1. La société anonyme d'économie mixte Société ardennaise d'amélioration du cadre de vie (ci-après " la société ARCAVI ") exerce une activité de gestion, de traitement et de transport de déchets au sein de huit établissements situés dans le département des Ardennes. A la suite de difficultés économiques, et notamment d'un sinistre survenu en 2022 dans le centre de tri de Charleville-Mézières, qui a conduit à devoir cesser l'exploitation de celui-ci pour une longue durée et à placer les vingt-et-un salariés concernés en position d'activité partielle, elle a sollicité le 3 juillet 2023 de la direction régionale de l'économie, de l'emploi, du travail et des solidarités (ci-après " la DREETS ") Grand Est l'homologation du document unilatéral portant plan de sauvegarde de l'emploi (ci-après " le document unilatéral ") et prévoyant la suppression d'un maximum de vingt emplois. Saisi par Mme C..., salariée de la société ARCAVI, et l'union départementale des syndicats Force Ouvrière des Ardennes, le tribunal administratif de Châlons-en-Champagne a annulé la décision du 6 juillet 2023 par un jugement n° 2301963 du 17 novembre 2023 dont la société ARCAVI et la ministre du travail, de la santé et des solidarités interjettent appel. Mme C... et l'union départementale des syndicats Force Ouvrière des Ardennes présentent par ailleurs des conclusions d'appel incident à l'encontre du jugement en tant qu'il a annulé la décision du 6 juillet 2023 au motif de l'insuffisance du plan de sauvegarde de l'emploi.

2. Les requêtes n° 24NC00087 et n° 24NC00103 sont dirigées contre le même jugement. Il y a lieu de les joindre pour statuer par un seul arrêt.

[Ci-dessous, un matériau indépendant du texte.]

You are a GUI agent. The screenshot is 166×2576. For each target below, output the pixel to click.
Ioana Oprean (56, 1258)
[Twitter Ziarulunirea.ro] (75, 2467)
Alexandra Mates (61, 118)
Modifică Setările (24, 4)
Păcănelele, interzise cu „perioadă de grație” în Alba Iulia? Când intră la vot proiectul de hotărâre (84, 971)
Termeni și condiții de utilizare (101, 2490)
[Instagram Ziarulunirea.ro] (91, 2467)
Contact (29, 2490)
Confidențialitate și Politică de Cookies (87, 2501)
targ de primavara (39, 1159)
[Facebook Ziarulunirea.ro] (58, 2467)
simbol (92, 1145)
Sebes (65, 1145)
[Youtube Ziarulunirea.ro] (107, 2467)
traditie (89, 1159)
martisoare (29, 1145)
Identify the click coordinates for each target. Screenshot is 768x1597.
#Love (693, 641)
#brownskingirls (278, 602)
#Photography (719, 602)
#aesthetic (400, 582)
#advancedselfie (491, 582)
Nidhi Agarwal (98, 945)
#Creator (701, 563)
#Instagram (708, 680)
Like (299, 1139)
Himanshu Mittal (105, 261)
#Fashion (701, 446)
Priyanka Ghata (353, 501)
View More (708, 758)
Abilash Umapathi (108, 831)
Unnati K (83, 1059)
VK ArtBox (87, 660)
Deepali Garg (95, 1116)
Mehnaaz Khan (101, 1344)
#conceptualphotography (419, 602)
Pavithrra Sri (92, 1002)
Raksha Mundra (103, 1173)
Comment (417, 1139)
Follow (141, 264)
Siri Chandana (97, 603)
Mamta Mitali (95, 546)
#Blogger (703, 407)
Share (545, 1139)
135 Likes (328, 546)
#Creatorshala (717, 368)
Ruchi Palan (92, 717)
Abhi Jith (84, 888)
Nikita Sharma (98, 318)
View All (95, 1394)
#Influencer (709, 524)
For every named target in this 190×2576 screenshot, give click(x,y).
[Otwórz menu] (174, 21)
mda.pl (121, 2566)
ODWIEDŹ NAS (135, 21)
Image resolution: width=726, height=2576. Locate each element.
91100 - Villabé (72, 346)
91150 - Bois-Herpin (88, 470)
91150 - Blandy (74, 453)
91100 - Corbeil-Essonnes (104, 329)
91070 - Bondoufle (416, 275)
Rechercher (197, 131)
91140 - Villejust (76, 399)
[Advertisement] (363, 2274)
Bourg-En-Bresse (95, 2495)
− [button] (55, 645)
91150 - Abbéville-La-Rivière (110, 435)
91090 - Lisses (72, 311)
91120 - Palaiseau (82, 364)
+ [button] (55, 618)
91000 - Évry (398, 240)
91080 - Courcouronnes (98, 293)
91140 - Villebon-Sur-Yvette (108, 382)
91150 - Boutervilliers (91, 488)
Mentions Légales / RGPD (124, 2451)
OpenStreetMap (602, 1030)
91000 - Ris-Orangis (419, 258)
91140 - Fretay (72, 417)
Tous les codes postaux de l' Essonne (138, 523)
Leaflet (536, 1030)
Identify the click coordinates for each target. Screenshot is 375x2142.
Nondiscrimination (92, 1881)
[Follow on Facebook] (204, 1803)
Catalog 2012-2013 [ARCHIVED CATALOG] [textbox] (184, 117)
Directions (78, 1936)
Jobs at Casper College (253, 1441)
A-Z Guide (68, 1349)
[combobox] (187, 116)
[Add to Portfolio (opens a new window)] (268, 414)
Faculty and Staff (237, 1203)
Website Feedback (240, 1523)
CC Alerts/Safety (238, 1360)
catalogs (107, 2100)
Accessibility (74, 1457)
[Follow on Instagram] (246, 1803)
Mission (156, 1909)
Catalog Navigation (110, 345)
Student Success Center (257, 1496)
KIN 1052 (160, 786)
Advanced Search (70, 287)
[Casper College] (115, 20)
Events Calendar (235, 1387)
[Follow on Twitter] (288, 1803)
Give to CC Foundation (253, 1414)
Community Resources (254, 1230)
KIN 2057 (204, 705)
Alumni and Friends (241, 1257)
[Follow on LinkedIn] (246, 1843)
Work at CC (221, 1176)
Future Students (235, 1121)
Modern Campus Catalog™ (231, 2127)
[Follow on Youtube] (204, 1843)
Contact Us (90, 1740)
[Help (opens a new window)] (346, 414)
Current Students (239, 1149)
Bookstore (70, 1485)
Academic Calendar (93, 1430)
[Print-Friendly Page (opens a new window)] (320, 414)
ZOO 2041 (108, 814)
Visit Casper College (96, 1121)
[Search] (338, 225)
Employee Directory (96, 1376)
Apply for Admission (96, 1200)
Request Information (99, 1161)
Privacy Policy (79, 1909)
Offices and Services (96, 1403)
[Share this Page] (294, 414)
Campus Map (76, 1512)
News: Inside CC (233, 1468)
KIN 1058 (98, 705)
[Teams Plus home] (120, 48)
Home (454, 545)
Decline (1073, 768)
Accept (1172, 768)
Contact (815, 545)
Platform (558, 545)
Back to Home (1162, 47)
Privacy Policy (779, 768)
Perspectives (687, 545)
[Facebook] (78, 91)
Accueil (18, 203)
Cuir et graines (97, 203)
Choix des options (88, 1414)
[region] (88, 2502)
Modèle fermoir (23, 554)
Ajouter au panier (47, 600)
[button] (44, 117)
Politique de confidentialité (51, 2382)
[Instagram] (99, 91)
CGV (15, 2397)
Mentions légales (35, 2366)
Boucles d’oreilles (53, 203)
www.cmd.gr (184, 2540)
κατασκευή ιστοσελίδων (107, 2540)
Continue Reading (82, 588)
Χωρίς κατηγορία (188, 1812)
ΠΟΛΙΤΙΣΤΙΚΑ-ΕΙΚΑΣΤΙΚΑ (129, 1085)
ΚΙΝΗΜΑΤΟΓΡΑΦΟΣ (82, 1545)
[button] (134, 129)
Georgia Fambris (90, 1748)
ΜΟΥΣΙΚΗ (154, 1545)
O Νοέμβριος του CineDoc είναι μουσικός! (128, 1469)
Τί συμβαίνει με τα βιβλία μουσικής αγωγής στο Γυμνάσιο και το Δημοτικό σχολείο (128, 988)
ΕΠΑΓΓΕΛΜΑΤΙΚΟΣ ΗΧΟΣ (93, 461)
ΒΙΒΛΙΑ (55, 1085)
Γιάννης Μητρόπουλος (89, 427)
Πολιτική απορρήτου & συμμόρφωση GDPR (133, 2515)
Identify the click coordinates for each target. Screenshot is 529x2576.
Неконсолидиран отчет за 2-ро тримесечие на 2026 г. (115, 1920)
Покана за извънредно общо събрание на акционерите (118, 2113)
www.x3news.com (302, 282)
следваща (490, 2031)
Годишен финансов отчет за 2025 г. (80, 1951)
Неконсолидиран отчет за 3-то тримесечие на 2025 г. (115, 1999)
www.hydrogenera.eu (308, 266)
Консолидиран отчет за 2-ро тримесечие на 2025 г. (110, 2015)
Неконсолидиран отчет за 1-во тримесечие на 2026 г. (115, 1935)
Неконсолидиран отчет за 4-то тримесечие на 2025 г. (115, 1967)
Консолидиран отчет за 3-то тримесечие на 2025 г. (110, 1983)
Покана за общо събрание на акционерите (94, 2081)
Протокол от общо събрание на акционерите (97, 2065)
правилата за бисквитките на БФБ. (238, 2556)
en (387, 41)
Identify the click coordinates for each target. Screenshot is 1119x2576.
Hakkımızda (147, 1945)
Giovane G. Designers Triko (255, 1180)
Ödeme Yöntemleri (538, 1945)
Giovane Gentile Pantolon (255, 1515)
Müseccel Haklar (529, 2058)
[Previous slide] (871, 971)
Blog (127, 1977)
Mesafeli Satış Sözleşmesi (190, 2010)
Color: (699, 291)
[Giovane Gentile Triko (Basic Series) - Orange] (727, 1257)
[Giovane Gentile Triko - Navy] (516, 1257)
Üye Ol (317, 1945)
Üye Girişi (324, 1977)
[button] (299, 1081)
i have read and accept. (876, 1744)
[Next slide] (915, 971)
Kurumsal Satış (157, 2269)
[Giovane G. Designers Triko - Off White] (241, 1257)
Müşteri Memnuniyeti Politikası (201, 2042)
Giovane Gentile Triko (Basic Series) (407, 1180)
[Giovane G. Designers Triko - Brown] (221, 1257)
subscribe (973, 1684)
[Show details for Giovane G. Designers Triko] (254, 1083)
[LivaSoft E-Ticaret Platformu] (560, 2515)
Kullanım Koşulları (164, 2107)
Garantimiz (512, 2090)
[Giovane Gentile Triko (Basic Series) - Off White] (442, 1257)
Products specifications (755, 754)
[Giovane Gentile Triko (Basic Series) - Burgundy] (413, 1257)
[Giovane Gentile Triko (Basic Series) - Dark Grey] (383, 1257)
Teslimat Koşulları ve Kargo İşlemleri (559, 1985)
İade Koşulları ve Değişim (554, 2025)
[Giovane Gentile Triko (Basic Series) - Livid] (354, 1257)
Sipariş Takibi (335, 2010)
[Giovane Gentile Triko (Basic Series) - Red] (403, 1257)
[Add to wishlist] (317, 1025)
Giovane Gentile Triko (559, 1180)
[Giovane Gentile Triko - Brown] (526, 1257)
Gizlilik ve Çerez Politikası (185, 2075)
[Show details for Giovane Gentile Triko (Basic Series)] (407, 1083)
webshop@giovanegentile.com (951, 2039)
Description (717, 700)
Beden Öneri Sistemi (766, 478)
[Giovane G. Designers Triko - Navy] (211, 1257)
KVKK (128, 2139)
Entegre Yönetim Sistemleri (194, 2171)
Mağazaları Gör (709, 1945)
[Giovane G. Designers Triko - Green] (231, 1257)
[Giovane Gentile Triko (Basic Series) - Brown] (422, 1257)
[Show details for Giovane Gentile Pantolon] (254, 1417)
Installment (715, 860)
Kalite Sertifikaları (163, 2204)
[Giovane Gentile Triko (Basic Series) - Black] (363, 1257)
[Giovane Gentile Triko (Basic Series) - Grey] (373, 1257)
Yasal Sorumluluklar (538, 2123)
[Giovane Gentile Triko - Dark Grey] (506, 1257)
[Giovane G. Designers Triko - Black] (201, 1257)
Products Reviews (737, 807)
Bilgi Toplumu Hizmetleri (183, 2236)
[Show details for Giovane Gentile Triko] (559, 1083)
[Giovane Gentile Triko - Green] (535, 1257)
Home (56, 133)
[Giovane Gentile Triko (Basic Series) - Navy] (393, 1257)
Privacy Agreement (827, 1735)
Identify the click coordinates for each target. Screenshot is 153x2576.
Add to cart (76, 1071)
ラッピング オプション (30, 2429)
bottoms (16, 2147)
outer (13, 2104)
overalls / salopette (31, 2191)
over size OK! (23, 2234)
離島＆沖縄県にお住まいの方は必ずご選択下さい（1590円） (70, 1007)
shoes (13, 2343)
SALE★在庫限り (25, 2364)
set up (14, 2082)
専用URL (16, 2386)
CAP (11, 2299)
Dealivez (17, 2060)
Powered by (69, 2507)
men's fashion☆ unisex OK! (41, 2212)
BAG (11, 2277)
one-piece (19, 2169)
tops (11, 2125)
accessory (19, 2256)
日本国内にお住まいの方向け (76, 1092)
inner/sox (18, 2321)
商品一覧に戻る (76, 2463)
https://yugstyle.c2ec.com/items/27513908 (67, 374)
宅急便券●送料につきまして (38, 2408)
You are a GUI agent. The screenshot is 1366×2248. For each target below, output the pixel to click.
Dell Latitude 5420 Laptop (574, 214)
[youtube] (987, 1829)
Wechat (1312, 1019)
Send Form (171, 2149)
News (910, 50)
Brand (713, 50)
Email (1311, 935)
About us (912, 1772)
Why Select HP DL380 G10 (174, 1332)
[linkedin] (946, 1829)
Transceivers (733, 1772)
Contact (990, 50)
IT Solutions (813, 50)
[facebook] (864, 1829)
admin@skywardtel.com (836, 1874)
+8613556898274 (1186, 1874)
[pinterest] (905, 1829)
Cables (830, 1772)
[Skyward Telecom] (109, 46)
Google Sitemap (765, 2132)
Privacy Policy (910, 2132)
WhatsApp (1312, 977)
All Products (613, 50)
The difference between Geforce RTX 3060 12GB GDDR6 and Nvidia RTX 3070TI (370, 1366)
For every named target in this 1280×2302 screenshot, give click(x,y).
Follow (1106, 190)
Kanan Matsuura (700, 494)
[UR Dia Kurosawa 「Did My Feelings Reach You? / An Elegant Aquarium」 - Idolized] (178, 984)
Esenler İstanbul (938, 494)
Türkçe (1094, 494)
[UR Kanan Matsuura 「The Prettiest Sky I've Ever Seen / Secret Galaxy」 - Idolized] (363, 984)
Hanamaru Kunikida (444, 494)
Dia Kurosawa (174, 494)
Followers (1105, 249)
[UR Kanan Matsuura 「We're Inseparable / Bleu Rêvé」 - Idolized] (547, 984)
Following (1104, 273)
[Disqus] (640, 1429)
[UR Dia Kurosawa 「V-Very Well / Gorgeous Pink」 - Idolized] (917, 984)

Sur la régularité du jugement attaqué :

3. En premier lieu, aux termes de l'article R. 611-1 du code de justice administrative : " La requête et les mémoires, ainsi que les pièces produites par les parties, sont déposés ou adressés au greffe. / La requête, le mémoire complémentaire annoncé dans la requête et le premier mémoire de chaque défendeur sont communiqués aux parties avec les pièces jointes dans les conditions prévues aux articles R. 611-2 à R. 611-6. / Les répliques, autres mémoires et pièces sont communiqués s'ils contiennent des éléments nouveaux ". Aux termes de l'article R. 613-2 du même code : " Si le président de la formation de jugement n'a pas pris une ordonnance de clôture, l'instruction est close trois jours francs avant la date de l'audience indiquée dans l'avis d'audience prévu à l'article R. 711-2. Cet avis le mentionne ".

4. La société ARCAVI a produit un second mémoire en défense, enregistré au greffe du tribunal administratif de Châlons-en-Champagne, le 23 octobre 2023, soit avant la clôture automatique de l'instruction intervenant trois jours francs avant l'audience qui s'est tenue le 27 octobre 2023. Dès lors que le tribunal a fait droit à la demande de Mme C... et l'union départementale des syndicats Force Ouvrière des Ardennes, l'absence de communication de ce mémoire du 23 octobre 2023 à Mme C... et à l'union départementale des syndicats Force Ouvrière des Ardennes n'a pu préjudicier aux droits des appelants. Par suite, et alors en tout état de cause qu'il n'est pas allégué que ce mémoire comportait des éléments nouveaux, la société ARCAVI n'est pas fondée à soutenir que le jugement serait entaché d'irrégularité.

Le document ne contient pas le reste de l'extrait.